Officers were out in force that weekend, working to prevent another shutdown of a Dallas freeway like the one on Memorial Day weekend 2011 that ultimately led to three arrests.
So why was Moore pulled over?
Dallas Deputy Sheriff James Westbrook said he wanted to see what was on Moore’s camera.
MOORE: “Was I doing something wrong? What am I being pulled over for?”
WESTBROOK: “The whole group of you guys.”
MOORE: “No. I was not, individually. How can you pull me over?”
WESTBROOK: “The reason you’re being pulled over is because I’m gonna take your camera and we’re gonna use it as evidence of the crimes that have been committed by other bikers.”
MOORE: “I have not committed any crimes, and you cannot take my personal property from me, sir.”
WESTBOOK: “That’s fine.
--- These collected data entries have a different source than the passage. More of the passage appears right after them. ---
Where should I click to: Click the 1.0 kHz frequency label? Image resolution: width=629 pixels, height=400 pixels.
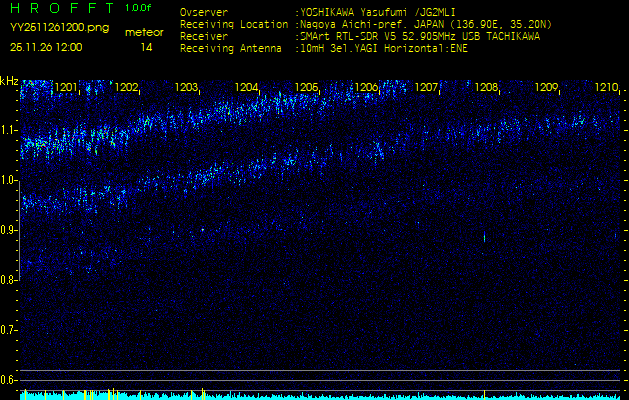tap(9, 180)
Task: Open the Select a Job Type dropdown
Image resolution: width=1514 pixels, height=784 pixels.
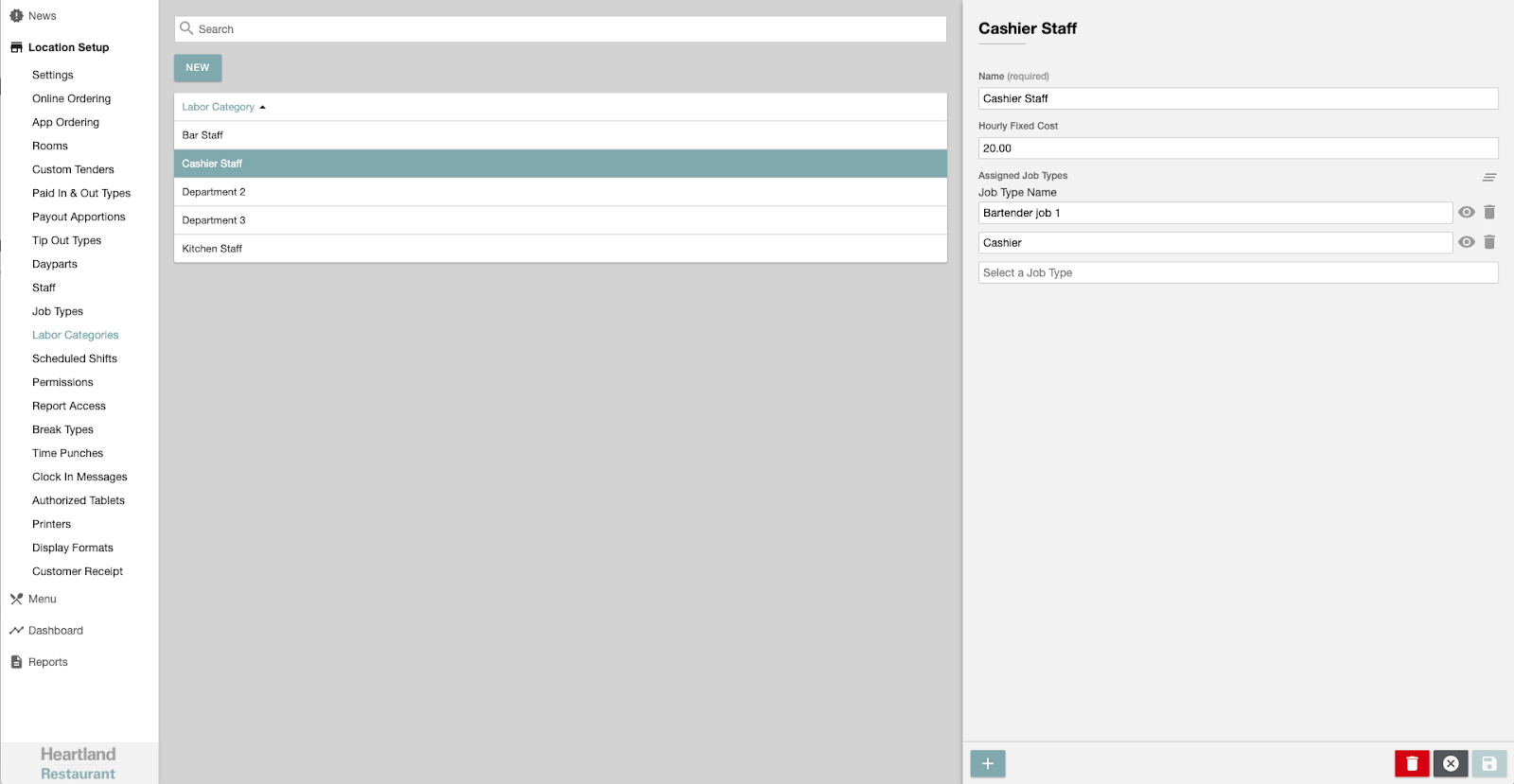Action: click(x=1238, y=272)
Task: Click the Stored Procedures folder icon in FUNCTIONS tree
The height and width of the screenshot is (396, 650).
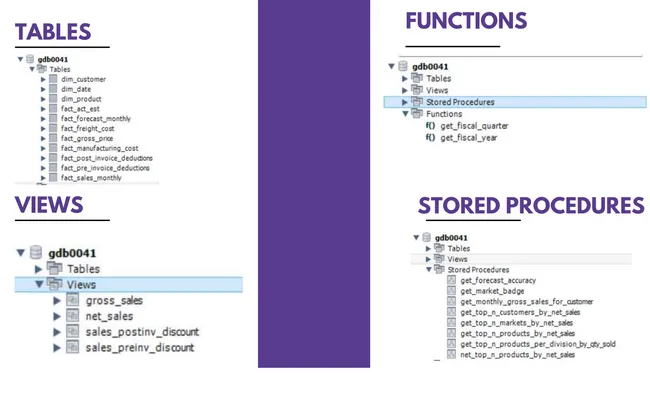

Need to see your license and registration.”
Moore’s lawyer, Hunter Biederman, reviewed the recording.
“Here this officer decided to just go rogue and pull over the first guy he saw with a helmet camera on,” he said.
The way Moore sees it, it’s not illegal to have a video camera. But when the Deputy returned, he arrested Moore for having a concealed license plate.
WESTBROOK: “You’re under arrest for your license plate being obstructed. Place your hands.”
MOORE: “Are you kidding me, dude?”
WESTBROOK: “Place your hands behind your back.”
As Moore continued to protest, the deputy lost his patience.
MOORE: “Why’d you pull me over in the first place?”
WESTBROOK: “Have a seat, okay?”
MOORE: “Sir. Sir. What you did to me was not right. You know it.”
WESTBROOK: “I’m going to ask you one more time to have a seat.”
MOORE: “That’s f’ed up. Where’s my bike going?”
WESTBROOK: “Sit down.I’m telling you to chill out.”
Westbrook is then seen on the video shoving Moore into his squad car and slamming the door forcefully.
In a written statement, the Sheriff’s Office said Moore was stopped because of a concealed plate. The video was confiscated and turned over to the gang unit as evidence.
Moore’s bike was impounded; then he spent eight hours in jail — all of it, he says, on a charge that was made up after the fact.
“Completely shocked at their behavior,” he said.